### WHAT YOU NEED TO DO:
Each record must be output exactly and in full.

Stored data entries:
═══

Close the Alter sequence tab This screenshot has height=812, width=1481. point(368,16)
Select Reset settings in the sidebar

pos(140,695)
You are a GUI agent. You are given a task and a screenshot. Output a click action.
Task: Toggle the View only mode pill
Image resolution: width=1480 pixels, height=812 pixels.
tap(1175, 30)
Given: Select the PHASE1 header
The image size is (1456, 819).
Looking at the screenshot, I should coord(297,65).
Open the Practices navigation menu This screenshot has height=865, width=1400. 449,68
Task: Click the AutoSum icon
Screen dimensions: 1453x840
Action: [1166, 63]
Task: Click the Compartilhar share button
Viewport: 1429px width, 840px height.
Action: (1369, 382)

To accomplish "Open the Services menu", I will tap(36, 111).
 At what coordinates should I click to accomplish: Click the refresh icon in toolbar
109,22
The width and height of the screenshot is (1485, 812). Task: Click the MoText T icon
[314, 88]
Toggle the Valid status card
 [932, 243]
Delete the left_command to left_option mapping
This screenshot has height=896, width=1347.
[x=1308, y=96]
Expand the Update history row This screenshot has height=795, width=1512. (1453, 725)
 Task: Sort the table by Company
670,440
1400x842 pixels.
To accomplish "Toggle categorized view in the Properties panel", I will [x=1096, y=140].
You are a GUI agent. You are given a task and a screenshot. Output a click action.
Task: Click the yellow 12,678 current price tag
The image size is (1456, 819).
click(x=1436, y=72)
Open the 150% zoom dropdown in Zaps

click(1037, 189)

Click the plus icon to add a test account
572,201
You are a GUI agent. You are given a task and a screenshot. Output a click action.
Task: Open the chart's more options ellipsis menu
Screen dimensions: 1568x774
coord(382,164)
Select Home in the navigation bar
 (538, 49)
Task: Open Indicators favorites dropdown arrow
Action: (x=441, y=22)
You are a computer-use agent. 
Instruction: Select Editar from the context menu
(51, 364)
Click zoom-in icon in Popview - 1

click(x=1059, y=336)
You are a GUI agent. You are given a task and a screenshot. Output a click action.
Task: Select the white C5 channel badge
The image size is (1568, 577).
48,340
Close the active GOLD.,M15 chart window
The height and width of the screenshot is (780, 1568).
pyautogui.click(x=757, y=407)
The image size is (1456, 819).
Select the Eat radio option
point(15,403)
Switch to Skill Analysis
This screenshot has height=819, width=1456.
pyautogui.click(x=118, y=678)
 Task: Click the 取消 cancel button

═══

### EXERCISE OUTPUT:
Close the Alter sequence tab This screenshot has height=812, width=1481. point(368,16)
Select Reset settings in the sidebar

pos(140,695)
You are a GUI agent. You are given a task and a screenshot. Output a click action.
Task: Toggle the View only mode pill
Image resolution: width=1480 pixels, height=812 pixels.
tap(1175, 30)
Given: Select the PHASE1 header
The image size is (1456, 819).
Looking at the screenshot, I should coord(297,65).
Open the Practices navigation menu This screenshot has height=865, width=1400. 449,68
Task: Click the AutoSum icon
Screen dimensions: 1453x840
Action: [1166, 63]
Task: Click the Compartilhar share button
Viewport: 1429px width, 840px height.
Action: (1369, 382)

To accomplish "Open the Services menu", I will tap(36, 111).
 At what coordinates should I click to accomplish: Click the refresh icon in toolbar
109,22
The width and height of the screenshot is (1485, 812). Task: Click the MoText T icon
[314, 88]
Toggle the Valid status card
 [932, 243]
Delete the left_command to left_option mapping
This screenshot has height=896, width=1347.
[x=1308, y=96]
Expand the Update history row This screenshot has height=795, width=1512. (1453, 725)
 Task: Sort the table by Company
670,440
1400x842 pixels.
To accomplish "Toggle categorized view in the Properties panel", I will [x=1096, y=140].
You are a GUI agent. You are given a task and a screenshot. Output a click action.
Task: Click the yellow 12,678 current price tag
The image size is (1456, 819).
click(x=1436, y=72)
Open the 150% zoom dropdown in Zaps

click(1037, 189)

Click the plus icon to add a test account
572,201
You are a GUI agent. You are given a task and a screenshot. Output a click action.
Task: Open the chart's more options ellipsis menu
Screen dimensions: 1568x774
coord(382,164)
Select Home in the navigation bar
 (538, 49)
Task: Open Indicators favorites dropdown arrow
Action: (x=441, y=22)
You are a computer-use agent. 
Instruction: Select Editar from the context menu
(51, 364)
Click zoom-in icon in Popview - 1

click(x=1059, y=336)
You are a GUI agent. You are given a task and a screenshot. Output a click action.
Task: Select the white C5 channel badge
The image size is (1568, 577).
48,340
Close the active GOLD.,M15 chart window
The height and width of the screenshot is (780, 1568).
pyautogui.click(x=757, y=407)
The image size is (1456, 819).
Select the Eat radio option
point(15,403)
Switch to Skill Analysis
This screenshot has height=819, width=1456.
pyautogui.click(x=118, y=678)
 Task: Click the 取消 cancel button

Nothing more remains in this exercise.